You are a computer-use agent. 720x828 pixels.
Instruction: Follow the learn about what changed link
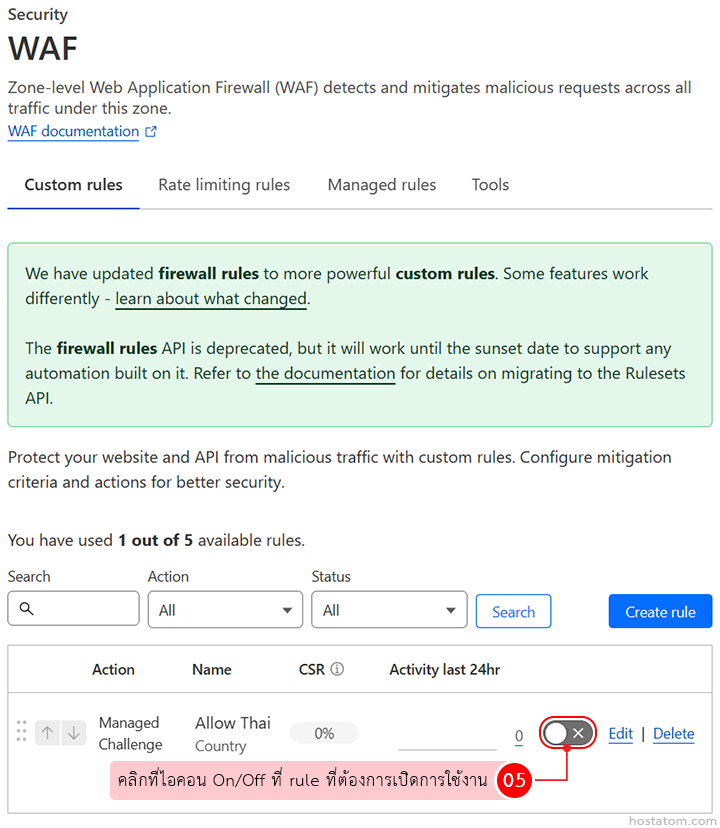click(211, 299)
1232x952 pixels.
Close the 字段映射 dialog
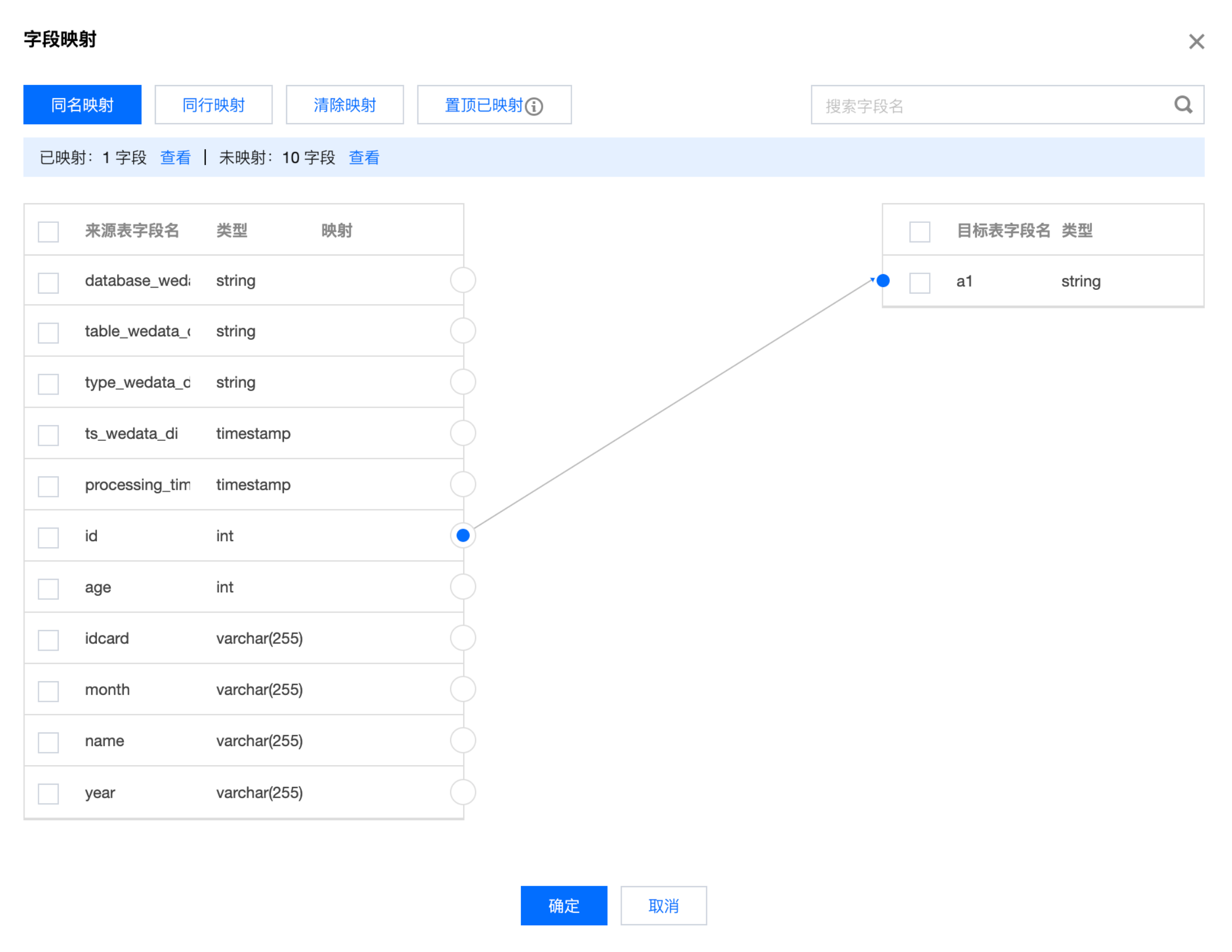(x=1196, y=41)
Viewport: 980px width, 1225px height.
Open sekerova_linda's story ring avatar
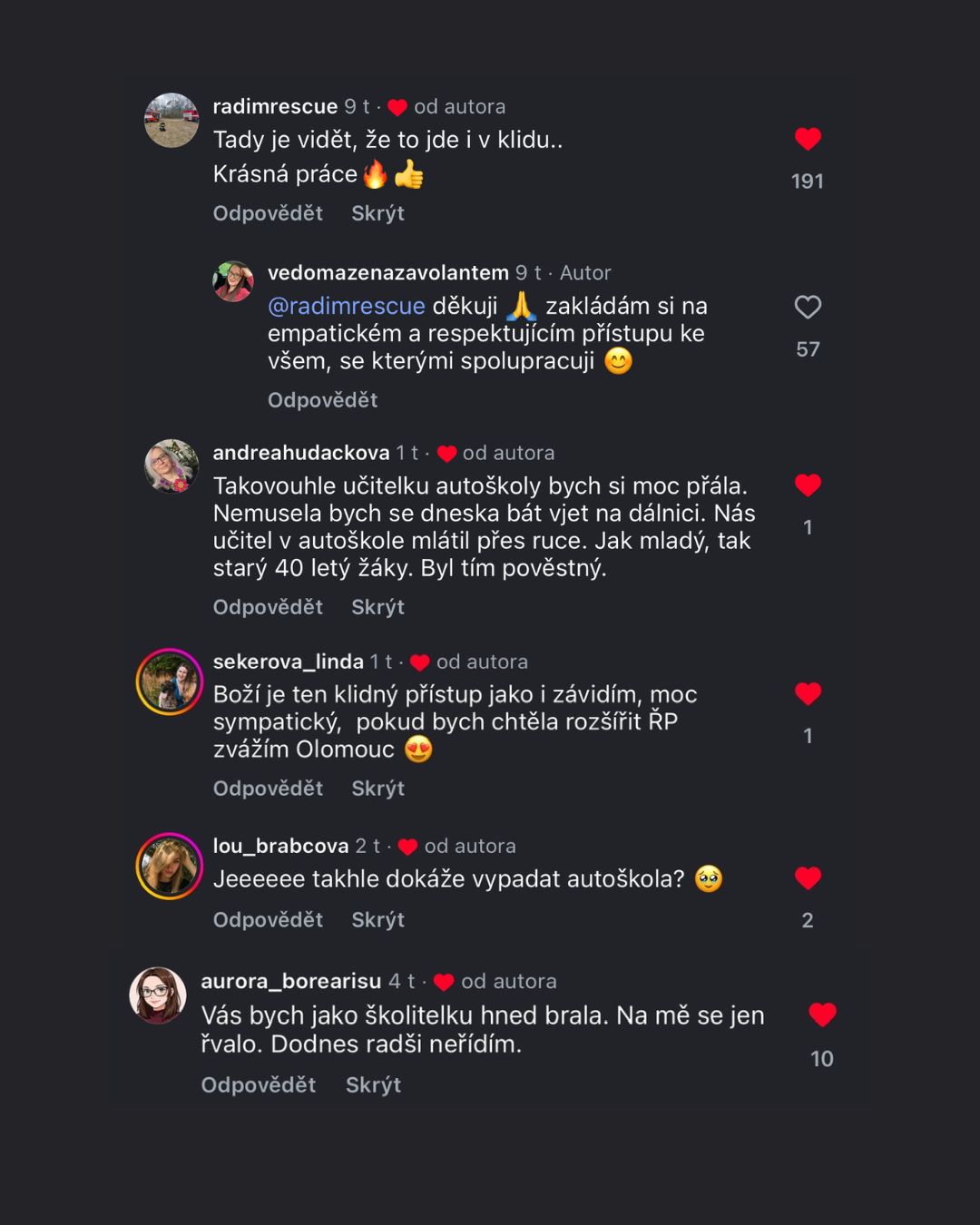(x=170, y=682)

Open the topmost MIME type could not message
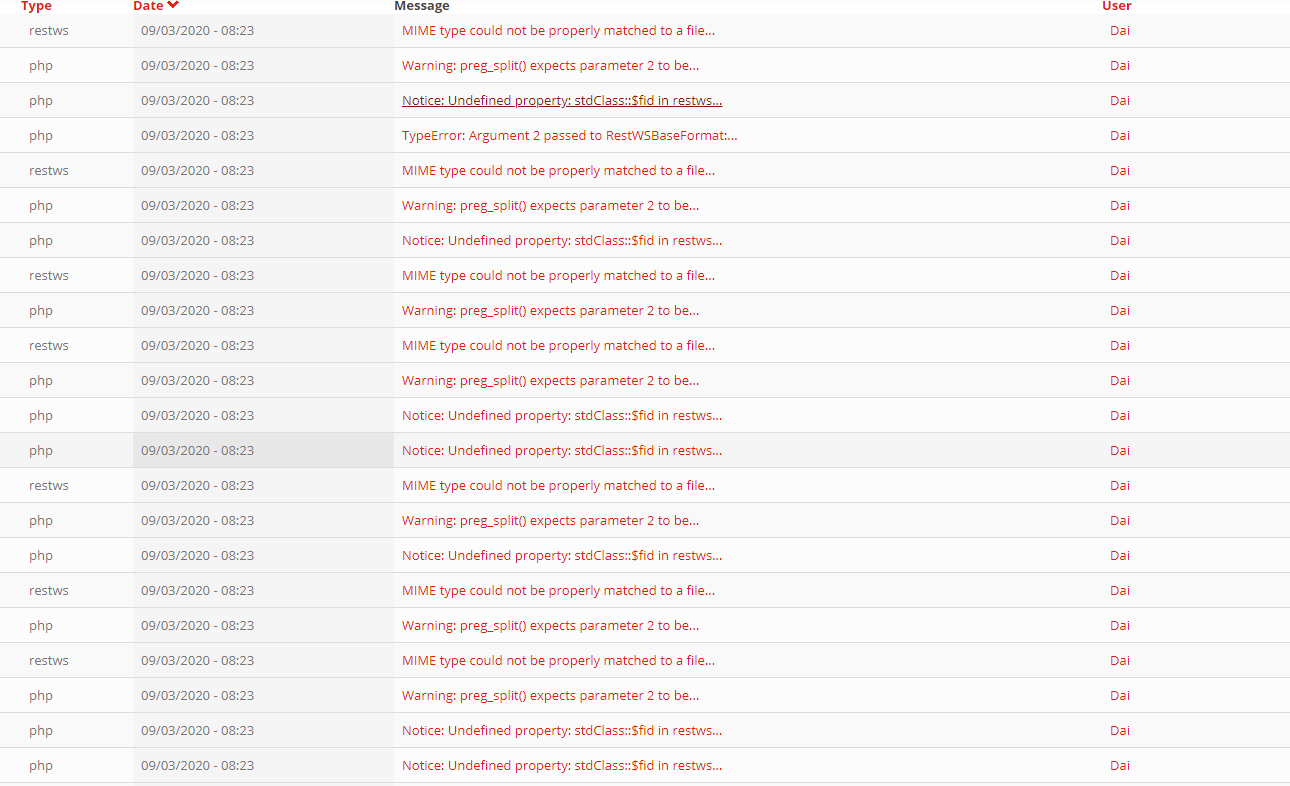[558, 30]
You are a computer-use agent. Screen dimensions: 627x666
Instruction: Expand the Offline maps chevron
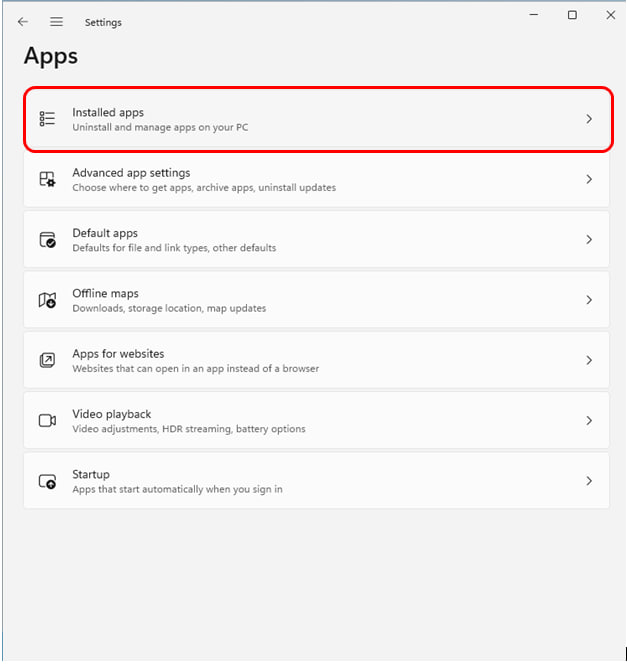589,300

........

# PROBLEM DETAILS
Rewrite all the records above, requests included, and shift every coordinate in the answers by adding 39 to each number. Leave the pictures out.

# FINAL RESULT
You are a computer-use agent. 720x828 pixels.
Instruction: Follow the learn about what changed link
click(250, 338)
1232x952 pixels.
Close the 字段映射 dialog
(x=1235, y=80)
Viewport: 980px width, 1225px height.
Open sekerova_linda's story ring avatar
(x=209, y=721)

Open the topmost MIME type could not message
[597, 69]
You are a computer-use agent. Screen dimensions: 627x666
Instruction: Expand the Offline maps chevron
628,339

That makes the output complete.